**Given problem 1:**
In the guide's bank analogy, what stands for the bank vault?
**Given problem 2:**
Decide whether each statement agrees with the guide, answering yes or no and quoting the words that settle it: (a) A NAS is physically connected to your computer. (b) The guide treats data loss as a matter of when, not if. (c) In the analogy, your computer plays the part of the bank clerk.
**Given problem 3:**
Quote the stretch of the guide from "There are many" through "sized businesses choose." word for word.

**Source:**
::::
An Indepth Guide To Data Recovery For Startup Businesses

As a small business, you’re a small fish in a big, wide ocean. Other fish have been there for longer and have become larger over time. A good reputation spreads quickly, and fish on the other side of the ocean will hear your name, possibly before you’ve heard theirs. Handling multiple clients at the same time not only increases revenue and productivity but enhances your skill set. It shows the world of business, that you’re building a great brand and that you’re responsible and competent.


Data loss can cause a critical meltdown for a small business. Disaster can strike out of nowhere and ruin your reputation before you’ve had a chance to show the world what you’re really made of. It’s not a question of if you’ll experience data loss, it’s when. As a small business with limited resources, being ill-prepared for such an event may bring about your downfall. Relinquish any doubt in your mind and calls of ‘’it won’t happen to me’’.


There are many ways that small businesses adapt to what their funds can achieve and storage is no different. There many ways to store data for your business, so here’s a run through of the many options small and medium sized businesses choose.

Image – Jisc


Your hardware


NAS – Operating at file level


Most small businesses lack the infrastructure to keep information stored in a synchronized, linear and secure fashion. So many opt for a most cost-effective option, in the way of a NAS.  Metadata is aggregated in a network attached storage and retrieved from at any time through a server. A network attached storage is as you can probably guess, connected to your network. It’s not in any way physically connected to your computer. Think of it this way. Your computer is the customer of a bank. The LAN or router i.e. internet access port it is attached to, is the reception or clerk. The NAS stores valuable data like a bank vault. To access anything from your vault, you must first connect to or ‘talk’ with the clerk i.e. the internet. With the connection, you’re able to have access to whatever valuables are in your vault i.e. data stored in a NAS. Therefore you’re not directly linked to the NAS because you need a gateway i.e. an internet connection to access your stored data. Moreover, if your computer is not hooked to a router, you’ll be hooked via an ethernet cable to an ethernet switch, which in turn attaches to the internet access point; aka, the gateway. An NAS is accessible via the gateway because it bypasses the need to be connected to a server.
::::
**Source data:**

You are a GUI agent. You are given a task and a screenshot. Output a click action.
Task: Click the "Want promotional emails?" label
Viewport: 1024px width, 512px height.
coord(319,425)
::::
**Worked answer 1:**
The NAS, which stores valuable data like a bank vault.

**Worked answer 2:**
(a) No: "It’s not in any way physically connected to your computer."
(b) Yes: "It’s not a question of if you’ll experience data loss, it’s when."
(c) No: "Your computer is the customer of a bank."

**Worked answer 3:**
There are many ways that small businesses adapt to what their funds can achieve and storage is no different. There many ways to store data for your business, so here’s a run through of the many options small and medium sized businesses choose.